§ **SHORT TASK**:
Reproduce the items word for word, starting at the line that contains "Where should I" and ending after the line that contains "Action: click(720, 243)". Leave the pictures out.

§ **AVAILABLE DATA**:
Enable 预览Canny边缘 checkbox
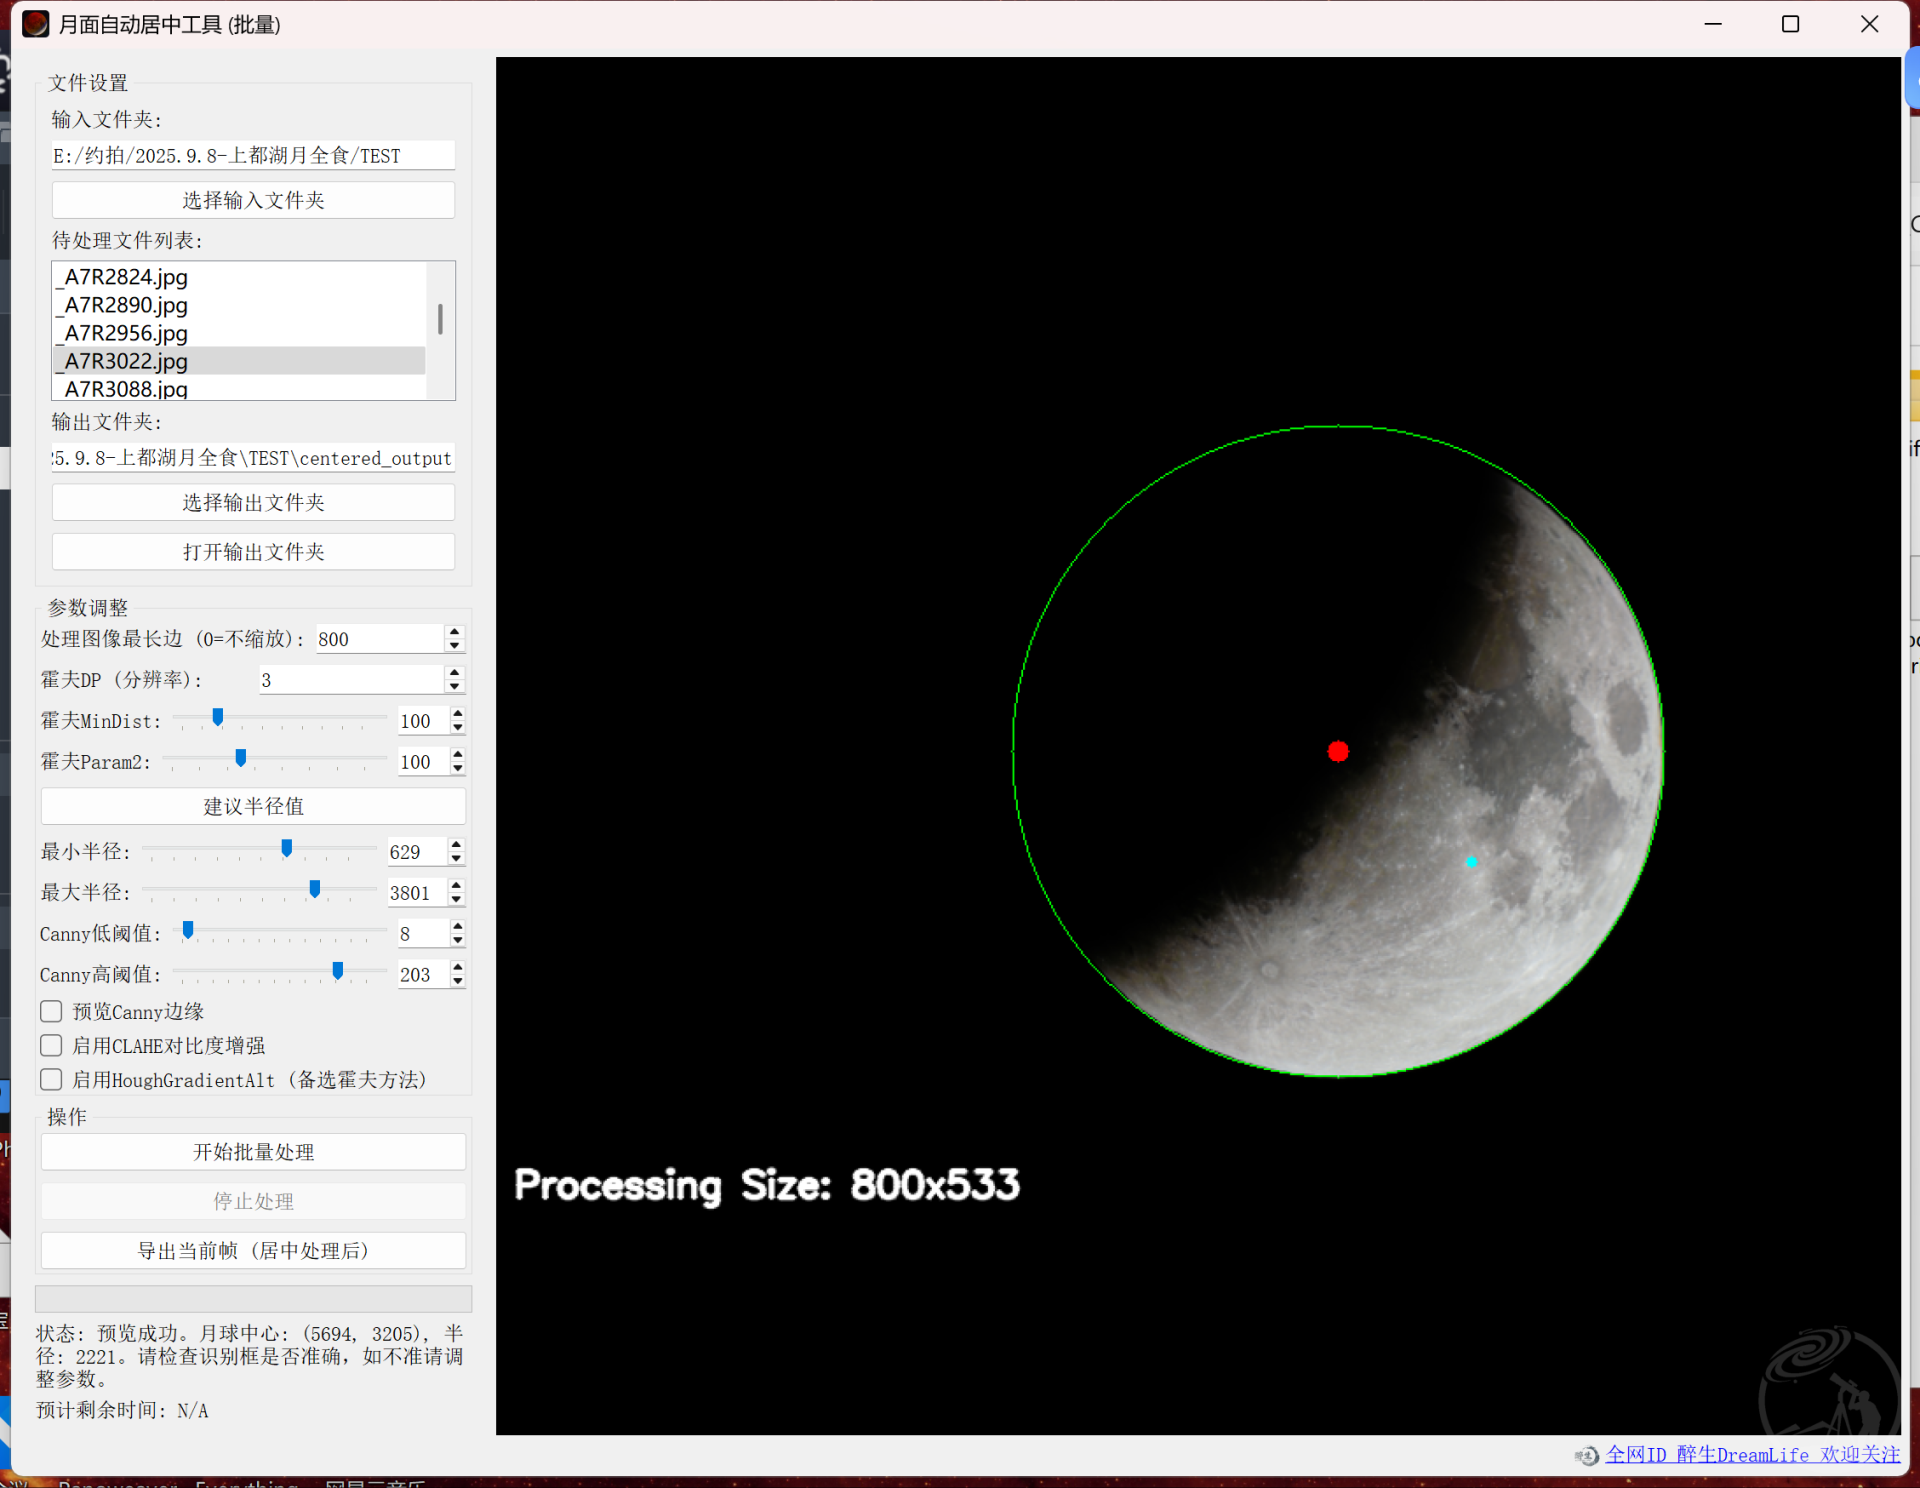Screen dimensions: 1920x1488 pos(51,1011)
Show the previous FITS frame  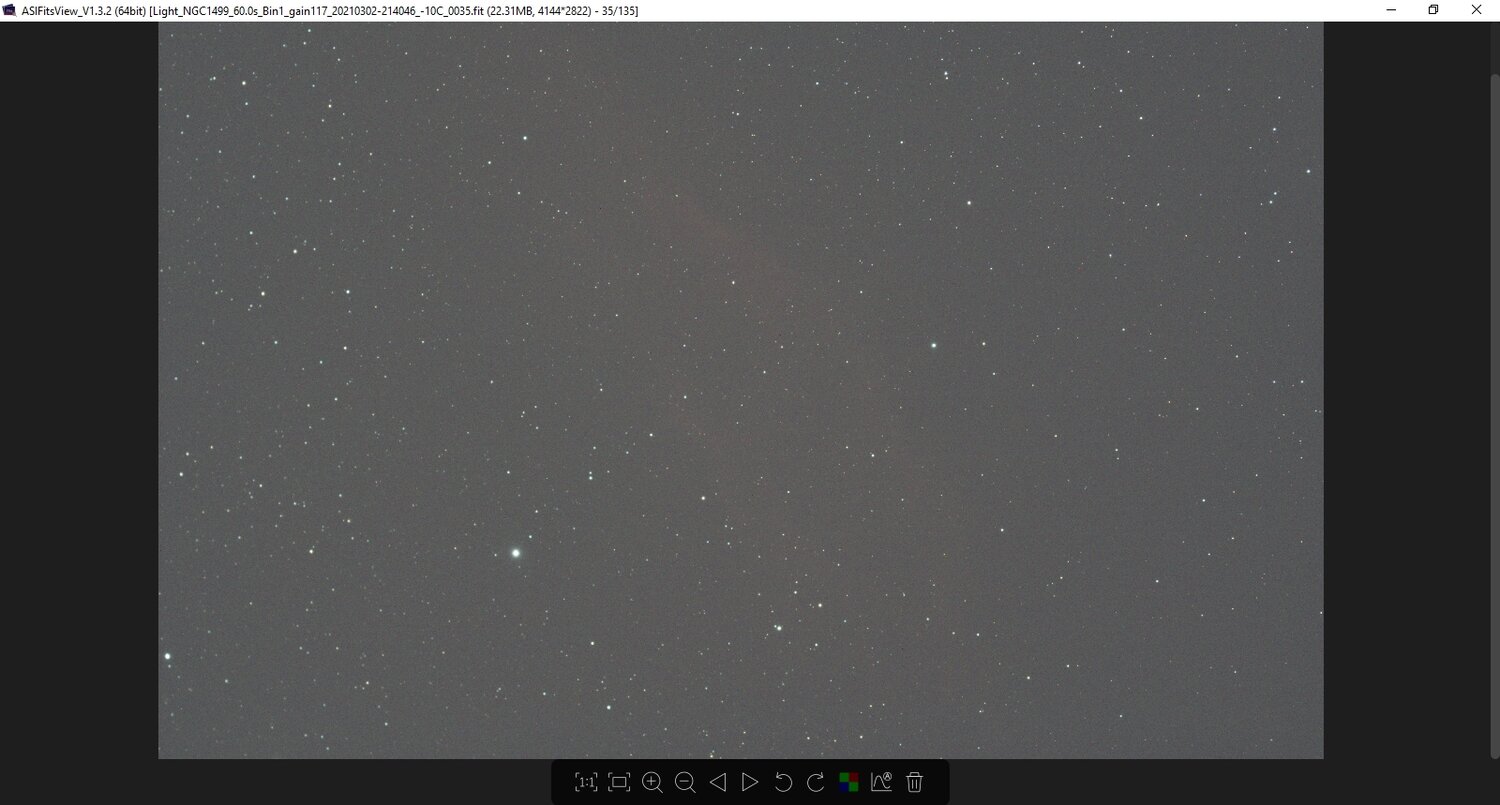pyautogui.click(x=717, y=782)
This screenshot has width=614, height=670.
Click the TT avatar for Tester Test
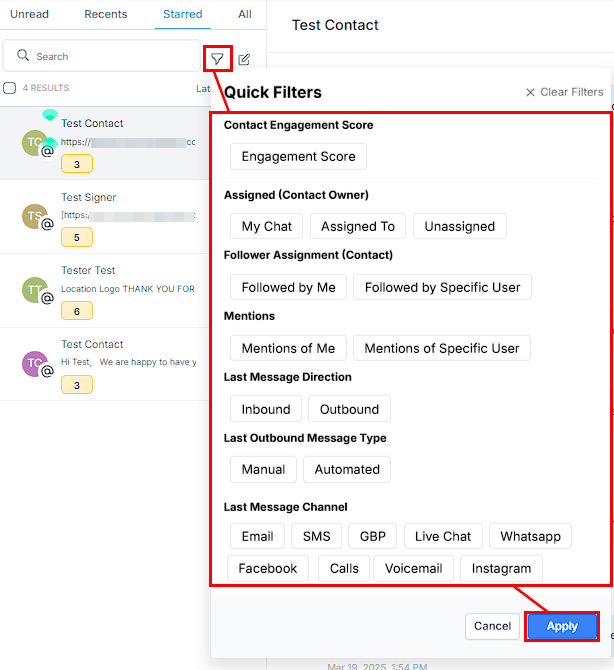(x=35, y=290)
* * *
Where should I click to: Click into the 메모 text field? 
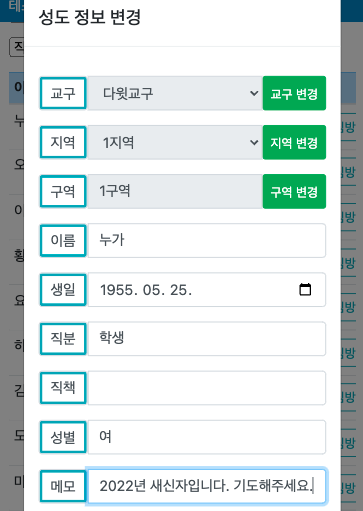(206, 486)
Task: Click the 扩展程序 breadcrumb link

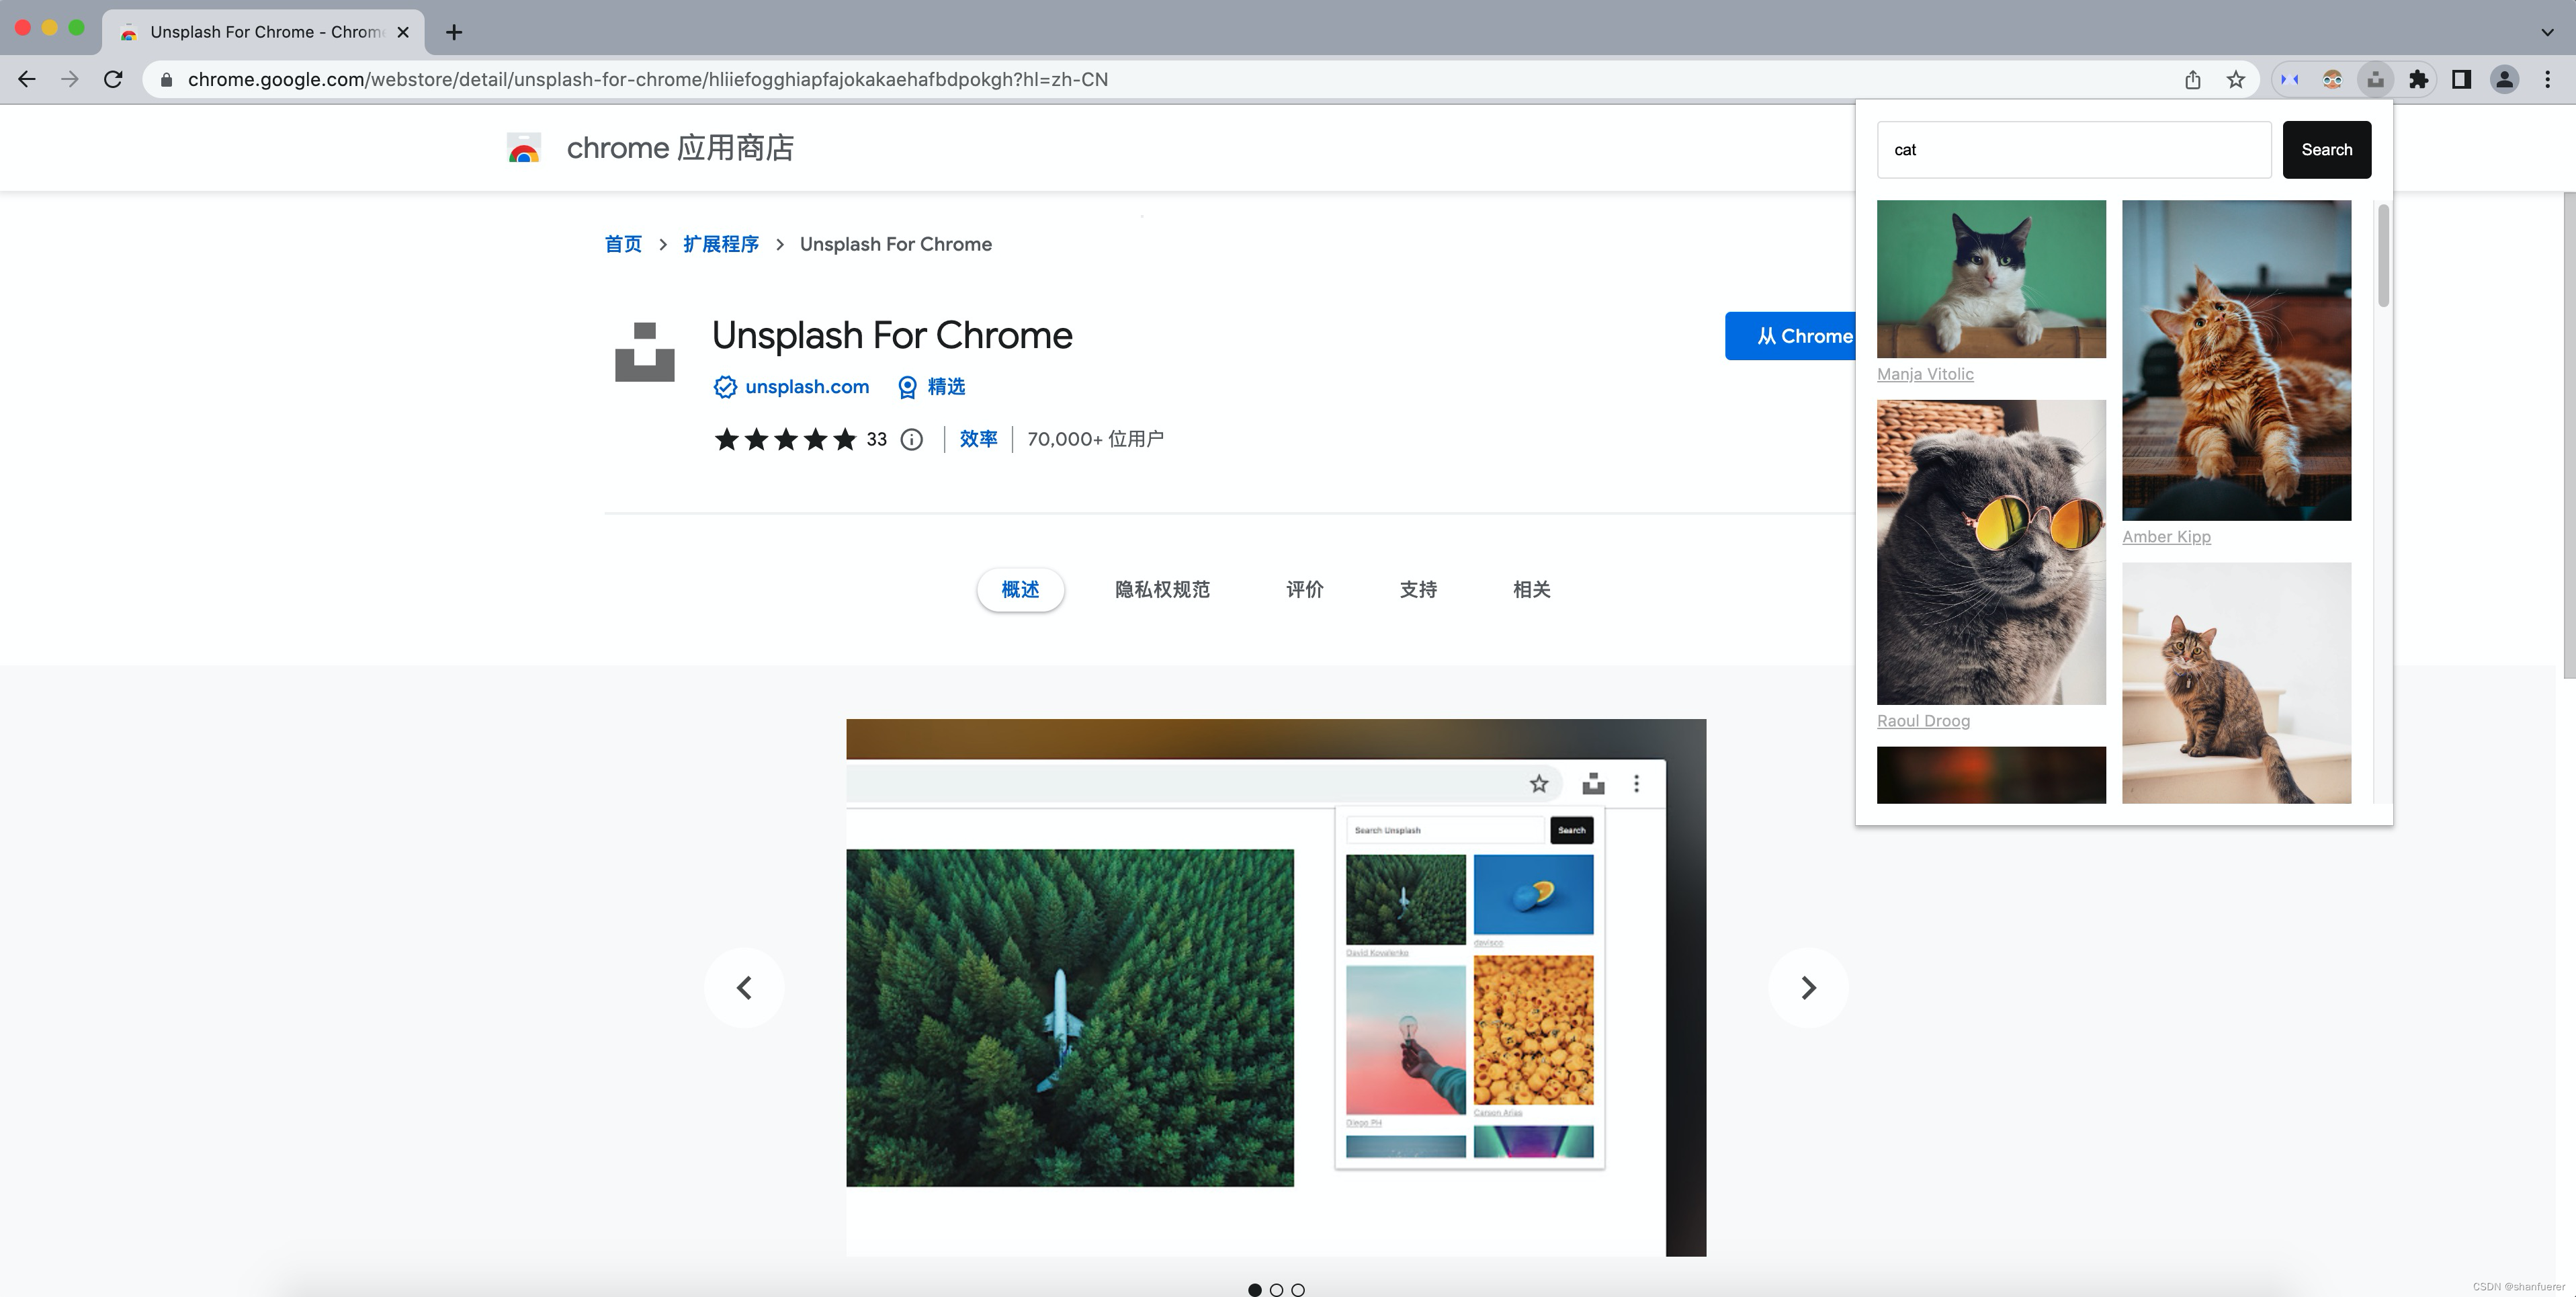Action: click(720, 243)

§ **OUTPUT FOR THIS EXERCISE**:
Where should I click to: Click into the 메모 text field? 
(206, 486)
Task: Click the 扩展程序 breadcrumb link

Action: click(720, 243)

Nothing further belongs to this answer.